In the words of Marianne Coleman; ‘there are more differences within groups than between them’. ‘Them’ might be useful in pointing to individuals in a park, it has direction and is specific. But trying to identify who is Black, Gay or Disabled it is not helpful. it is probably more true to say that there are people facing racism, homophobia, ageism, transphobia, religious intolerance and ableism ... WHEREVER we gather.

Because the myths about groups have different characters, I feel that we need a conversation about the cumulative negative impact of -isms more than ever. As those in receipt of double or triple prejudice are undoubtedly under greatest likelihood of exclusion in society and in its storytelling. ‘AND’ I find is more useful than EITHER / OR in these matters. We have a long way to go to address racism AND all other forms of oppression, AND we need not choose between them to work under a duty and with agency to dismantle the stories that threatened their lives.

An anti-racist language was easier to adopt than one with a more Intersectional fluency. I think this is because there is such a pull on us to see things in binary, sometimes the ‘them’ and ‘us’ is formed in our hearts before we’ve properly had a chance to un-think it. As a writer I found it hard to talk about ‘we’, avoiding ‘them’ and ‘us’. Statements of identity are personal, and multifaceted. It would be hard to be on the end of any spectrum.

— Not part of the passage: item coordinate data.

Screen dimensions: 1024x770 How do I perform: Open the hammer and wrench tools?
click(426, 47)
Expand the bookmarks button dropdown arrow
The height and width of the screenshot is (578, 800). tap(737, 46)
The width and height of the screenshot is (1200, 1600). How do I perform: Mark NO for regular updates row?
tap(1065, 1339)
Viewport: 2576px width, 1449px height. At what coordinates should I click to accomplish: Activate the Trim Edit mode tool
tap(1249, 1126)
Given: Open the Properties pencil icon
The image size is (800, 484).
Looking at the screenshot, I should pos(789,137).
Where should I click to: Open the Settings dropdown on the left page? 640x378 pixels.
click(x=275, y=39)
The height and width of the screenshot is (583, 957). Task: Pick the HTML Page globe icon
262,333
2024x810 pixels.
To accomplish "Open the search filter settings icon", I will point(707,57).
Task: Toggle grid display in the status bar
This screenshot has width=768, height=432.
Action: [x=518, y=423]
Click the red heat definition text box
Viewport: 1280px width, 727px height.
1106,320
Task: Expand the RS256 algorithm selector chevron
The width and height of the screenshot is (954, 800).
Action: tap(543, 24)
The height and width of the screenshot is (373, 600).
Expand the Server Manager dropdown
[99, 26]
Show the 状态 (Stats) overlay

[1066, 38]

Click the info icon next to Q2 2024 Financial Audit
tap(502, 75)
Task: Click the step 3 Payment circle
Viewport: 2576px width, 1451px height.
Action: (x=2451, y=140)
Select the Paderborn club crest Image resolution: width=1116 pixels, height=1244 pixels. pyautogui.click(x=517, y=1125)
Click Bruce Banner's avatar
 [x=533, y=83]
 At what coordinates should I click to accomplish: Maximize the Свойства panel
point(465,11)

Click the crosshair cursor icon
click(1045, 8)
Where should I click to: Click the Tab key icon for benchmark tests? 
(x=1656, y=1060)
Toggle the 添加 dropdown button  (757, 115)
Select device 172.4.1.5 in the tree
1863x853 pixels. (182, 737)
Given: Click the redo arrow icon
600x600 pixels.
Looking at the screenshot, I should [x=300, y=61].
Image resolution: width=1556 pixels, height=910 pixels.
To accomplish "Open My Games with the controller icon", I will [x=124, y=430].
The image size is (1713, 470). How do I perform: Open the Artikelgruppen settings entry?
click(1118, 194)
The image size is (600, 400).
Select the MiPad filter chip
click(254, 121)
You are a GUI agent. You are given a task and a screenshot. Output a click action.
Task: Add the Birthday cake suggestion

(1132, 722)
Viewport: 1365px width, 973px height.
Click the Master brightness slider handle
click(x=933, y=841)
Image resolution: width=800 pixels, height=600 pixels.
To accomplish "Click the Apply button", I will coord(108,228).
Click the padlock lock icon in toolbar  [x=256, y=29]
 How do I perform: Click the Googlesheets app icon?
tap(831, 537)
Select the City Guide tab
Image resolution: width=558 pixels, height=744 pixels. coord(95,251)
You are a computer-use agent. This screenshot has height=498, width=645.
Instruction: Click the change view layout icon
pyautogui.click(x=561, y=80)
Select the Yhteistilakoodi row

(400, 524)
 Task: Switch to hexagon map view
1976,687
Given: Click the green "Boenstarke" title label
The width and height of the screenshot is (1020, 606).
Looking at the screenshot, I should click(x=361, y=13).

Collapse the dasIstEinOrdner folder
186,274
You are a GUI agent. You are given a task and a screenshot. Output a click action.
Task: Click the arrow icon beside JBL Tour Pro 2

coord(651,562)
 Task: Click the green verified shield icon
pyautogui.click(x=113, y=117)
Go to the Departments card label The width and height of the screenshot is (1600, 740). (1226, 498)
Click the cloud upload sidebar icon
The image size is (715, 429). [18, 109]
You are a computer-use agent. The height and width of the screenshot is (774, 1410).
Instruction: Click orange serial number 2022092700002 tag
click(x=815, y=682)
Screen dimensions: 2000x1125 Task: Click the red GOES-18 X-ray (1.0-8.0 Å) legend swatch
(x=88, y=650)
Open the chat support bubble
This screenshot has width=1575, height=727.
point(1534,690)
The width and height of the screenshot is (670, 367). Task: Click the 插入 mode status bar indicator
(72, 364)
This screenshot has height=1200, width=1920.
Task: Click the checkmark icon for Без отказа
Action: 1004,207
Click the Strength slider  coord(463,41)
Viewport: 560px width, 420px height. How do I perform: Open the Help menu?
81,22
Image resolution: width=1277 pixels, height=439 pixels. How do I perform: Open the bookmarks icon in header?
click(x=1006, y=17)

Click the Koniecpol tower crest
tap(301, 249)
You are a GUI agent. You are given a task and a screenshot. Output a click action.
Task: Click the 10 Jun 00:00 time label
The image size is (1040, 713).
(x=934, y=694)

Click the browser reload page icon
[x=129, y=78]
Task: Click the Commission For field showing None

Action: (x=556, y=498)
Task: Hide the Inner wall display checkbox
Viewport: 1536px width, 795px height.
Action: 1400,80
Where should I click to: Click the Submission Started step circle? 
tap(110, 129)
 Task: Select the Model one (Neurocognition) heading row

These matters became spiny issues in my thesis. Because when dealing with a storytelling that silenced Disabled people’s stories (Coleman, Brunell, & Hauge, 2014). Not only was it hard to find ‘disability’ on the list of Equality and Diversity literature, but it was rare to find disability studies added to a wide range of critiques. It is telling that early disabled campaigners, fighting for human rights made links between the oppression they faced and the one that drove the apartheid that harmed Black South Africans (Finklestein, 1999). Unlike Ms Smith, I have an unusual maiden name: Mulhern. From an early age I remember my mother having to spell - M U L H E R N - every time we went anywhere requiring identification. In my head I heard the chant as I learnt to write … in two different languages. Yet, I can remember people adding Es, As and Ss! Was it because I could not be trusted to spell my own name correctly?! I also observe, that many of my friends will rarely have people invading their privacy, asking rude questions or telling them what to do and what to say as often as I do. I’m disabled, they are not, that’s their privilege, however those that are allies speak to the power of Disabled people.



 

Bibliography

Ahmed, S. (2017). Living a Feminist Life [Kindle Edition] . Duke University Press.

Coleman, J., Brunell, A., & Hauge, I. (2014). Multiple Forms of Prejudice: How Gender and Disability Stereotypes Influence Judgments of Disabled Women and Men. Science+Business Media, 34, 177–189.

Eddo-Lodge, R. (2017). Why I’m No Longer Talking to White People About Race [kindle edition]. London: Bloomsbury Publishing.

Ferguson, P., & Nusbaum, E. (2012). Disability Studies: What Is It and What Difference Does It Make? Research & Practice for Persons with Severe Disabilities, 27(2), pp. 70-80.

Finklestein, V. (1999). Professions Allied to the Community (PACs) . Therapy Weekly, 1-9.

Gladwell, M. (2008). Blink - The Power of Thinking Without Thinking. London: Penguin Books.

Pease, B. (2013). Undoing Privilege, unearned advantage in a divided world. London, New York: Zed Books.